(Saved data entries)

━━━━━━━━━━━━━━━━━━━━

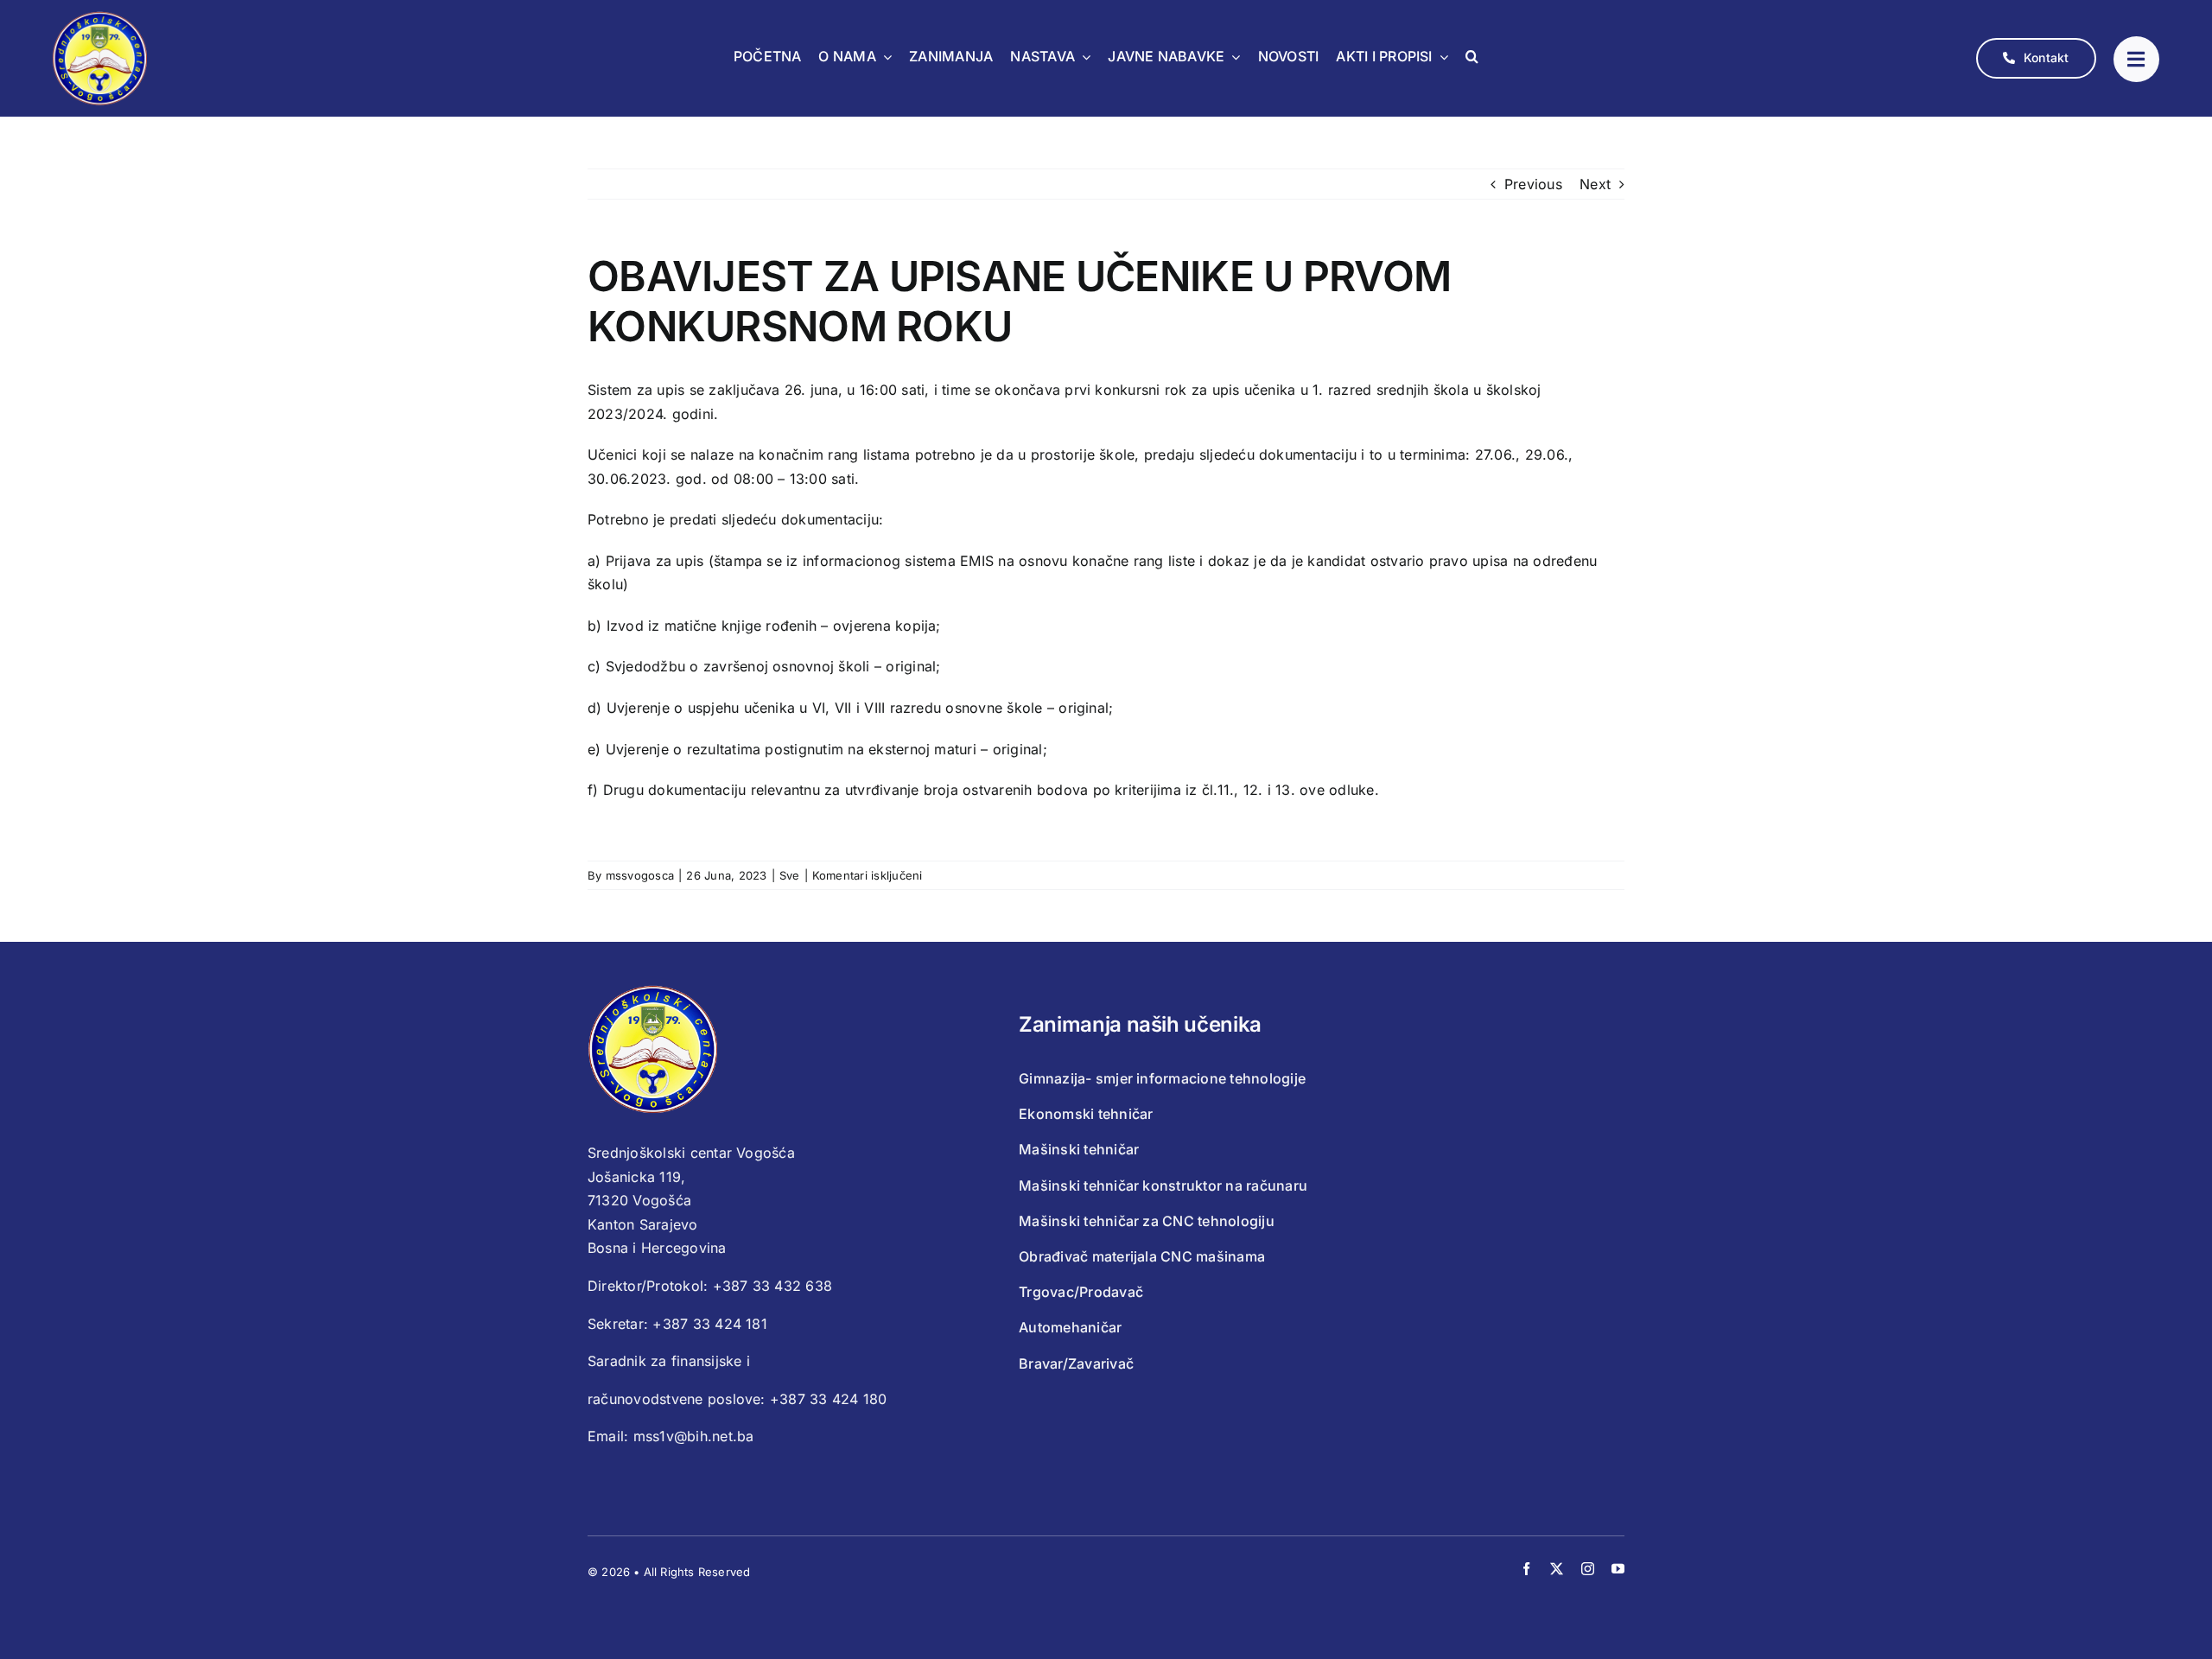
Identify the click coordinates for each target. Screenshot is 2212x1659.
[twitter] (1556, 1568)
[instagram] (1587, 1568)
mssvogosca (640, 875)
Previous (1533, 184)
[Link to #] (2136, 59)
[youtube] (1617, 1568)
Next (1595, 184)
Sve (789, 875)
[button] (1471, 58)
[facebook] (1526, 1568)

━━━━━━━━━━━━━━━━━━━━

> [Instructions to follow] Before you finish, make sure every line above has been repeated exactly and no picture remains in the copy.

> [Written response]
Identify the click coordinates for each target. Screenshot is 2212x1659.
[twitter] (1556, 1568)
[instagram] (1587, 1568)
mssvogosca (640, 875)
Previous (1533, 184)
[Link to #] (2136, 59)
[youtube] (1617, 1568)
Next (1595, 184)
Sve (789, 875)
[button] (1471, 58)
[facebook] (1526, 1568)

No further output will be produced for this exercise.